Text shown:
— BEGIN —
The first church in South Wonston was one of the earliest buildings in the village, a corrugated iron mission hut erected in 1909. The village was part of the parish of Wonston, and its Rector, the Revd. R. F. Bigg-Wither, personally paid £8 for a plot of land on which to build the church.

His curate (the Revd. Charles H. Roberts) placed an order with Humphreys Ltd of Knightsbridge, a company that specialised in supplying corrugated iron buildings ready to assemble.  The mission room was to be timber-framed, clad with galvanised corrugated iron, and measuring 25’ by 15’.  The interior was to be clad with pine panelling; there would be a porch at the western end, a bell hung externally at the eastern end and a small vestry area added on the southern side. The building was bought from donations for £89 10s, and the foundations were laid at a cost of £13 by Joseph Groves, a local carpenter and builder, whose eldest child became the first person to be baptised in the mission church.

 

The church was first used on Sunday 7th February 1909, and was formally licensed for divine service as a daughter church by the Bishop of Winchester on 20th December 1909.  Baptisms could be performed there and recorded in the Wonston baptism register, but marriages and funerals would take place at the parish church in Wonston.
While most of the fittings were bought or donated, the stone font was actually ‘the ancient one of the parish’, possibly around 400 years old.  It had been discovered under the floorboards of the parish church in Wonston, after a serious fire there just a few months before the mission church was opened. It is believed to have been deliberately buried there in 1871, when a new font had been presented to the parish church.
— END —
Entries shown:
— BEGIN —
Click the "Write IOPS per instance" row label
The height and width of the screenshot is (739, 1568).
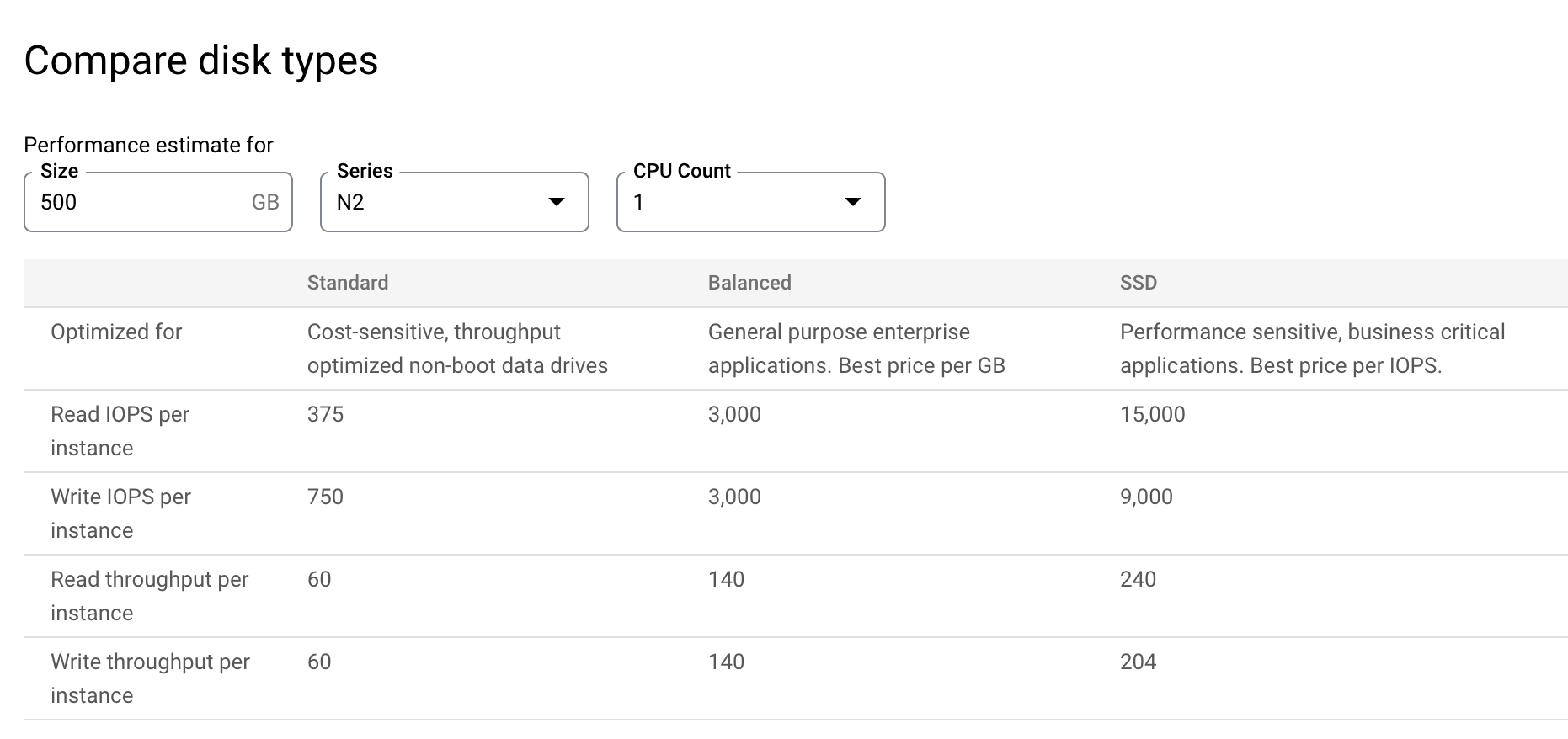(x=120, y=513)
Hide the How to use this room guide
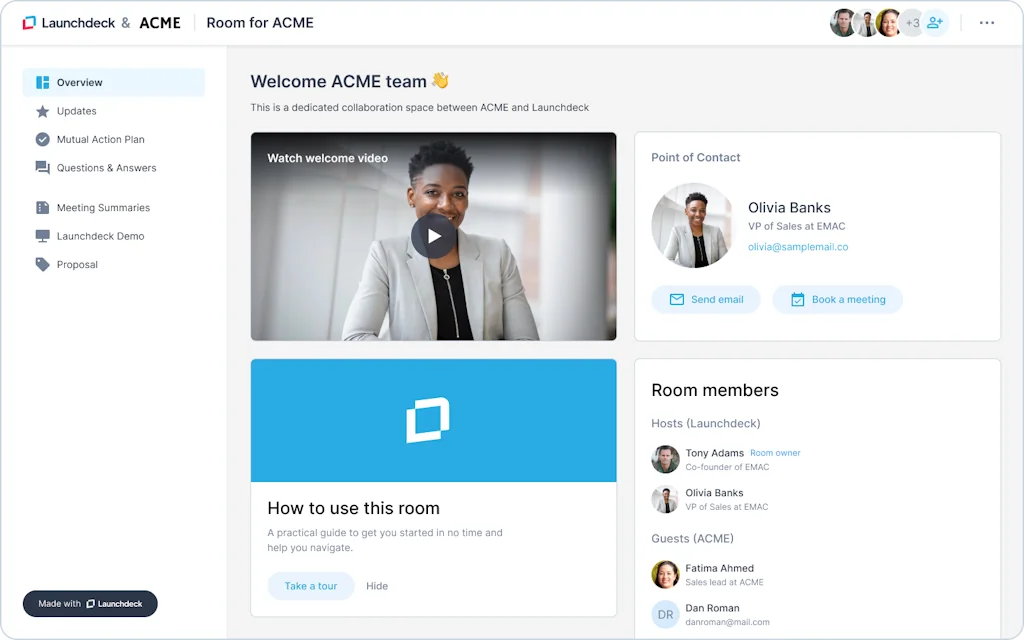 [377, 585]
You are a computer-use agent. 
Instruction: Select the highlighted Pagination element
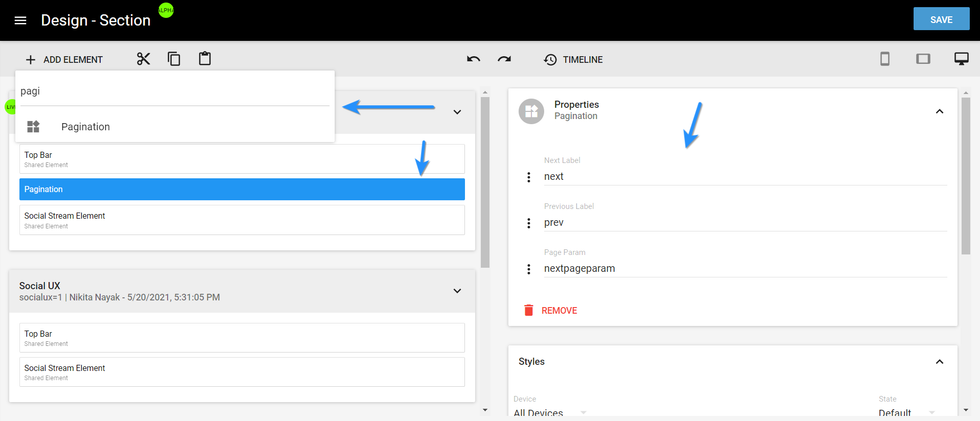pos(242,189)
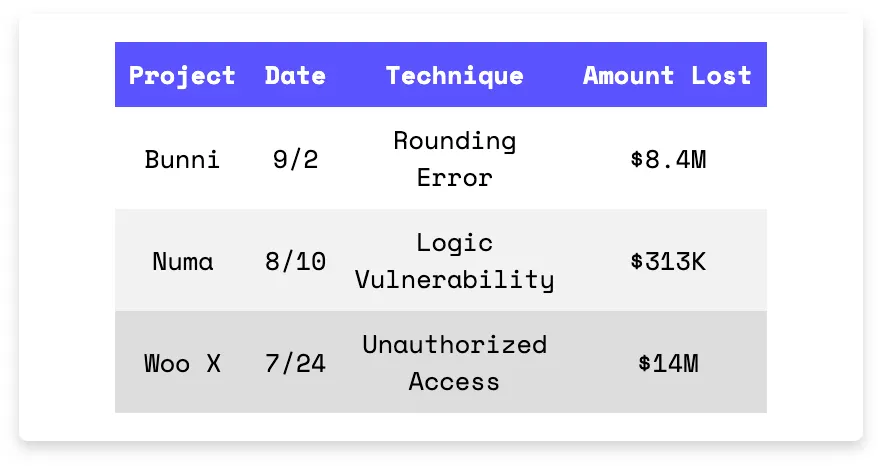Select the Logic Vulnerability technique cell
The height and width of the screenshot is (466, 878).
coord(455,261)

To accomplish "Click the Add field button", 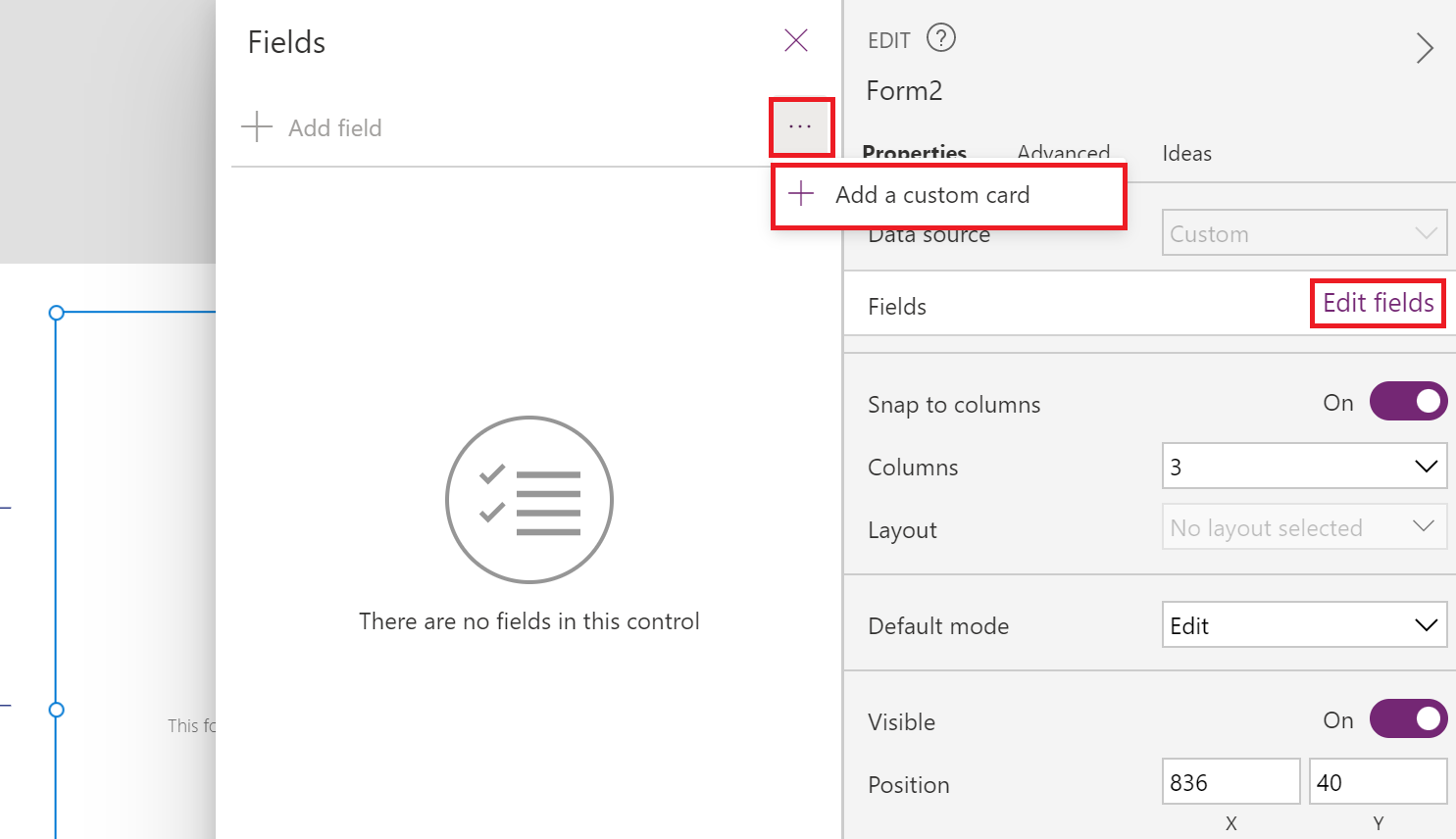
— END —
Stated goal 1:
Copy out the account of the South Wonston mission church in full, word for word.
Stated goal 2:
Rewrite all the records with "Click" changed to "Tap" and everything else left as it is. Leave the pictures out.
The text and the records are separate, unrelated material.

Task solution 1:
The first church in South Wonston was one of the earliest buildings in the village, a corrugated iron mission hut erected in 1909. The village was part of the parish of Wonston, and its Rector, the Revd. R. F. Bigg-Wither, personally paid £8 for a plot of land on which to build the church.

His curate (the Revd. Charles H. Roberts) placed an order with Humphreys Ltd of Knightsbridge, a company that specialised in supplying corrugated iron buildings ready to assemble.  The mission room was to be timber-framed, clad with galvanised corrugated iron, and measuring 25’ by 15’.  The interior was to be clad with pine panelling; there would be a porch at the western end, a bell hung externally at the eastern end and a small vestry area added on the southern side. The building was bought from donations for £89 10s, and the foundations were laid at a cost of £13 by Joseph Groves, a local carpenter and builder, whose eldest child became the first person to be baptised in the mission church.

 

The church was first used on Sunday 7th February 1909, and was formally licensed for divine service as a daughter church by the Bishop of Winchester on 20th December 1909.  Baptisms could be performed there and recorded in the Wonston baptism register, but marriages and funerals would take place at the parish church in Wonston.
While most of the fittings were bought or donated, the stone font was actually ‘the ancient one of the parish’, possibly around 400 years old.  It had been discovered under the floorboards of the parish church in Wonston, after a serious fire there just a few months before the mission church was opened. It is believed to have been deliberately buried there in 1871, when a new font had been presented to the parish church.

Task solution 2:
Tap the "Write IOPS per instance" row label
The height and width of the screenshot is (739, 1568).
(x=120, y=513)
Hide the How to use this room guide
 [377, 585]
You are a computer-use agent. 
Instruction: Select the highlighted Pagination element
pos(242,189)
Select the Logic Vulnerability technique cell
The height and width of the screenshot is (466, 878).
coord(455,261)

To accomplish "Tap the Add field button", 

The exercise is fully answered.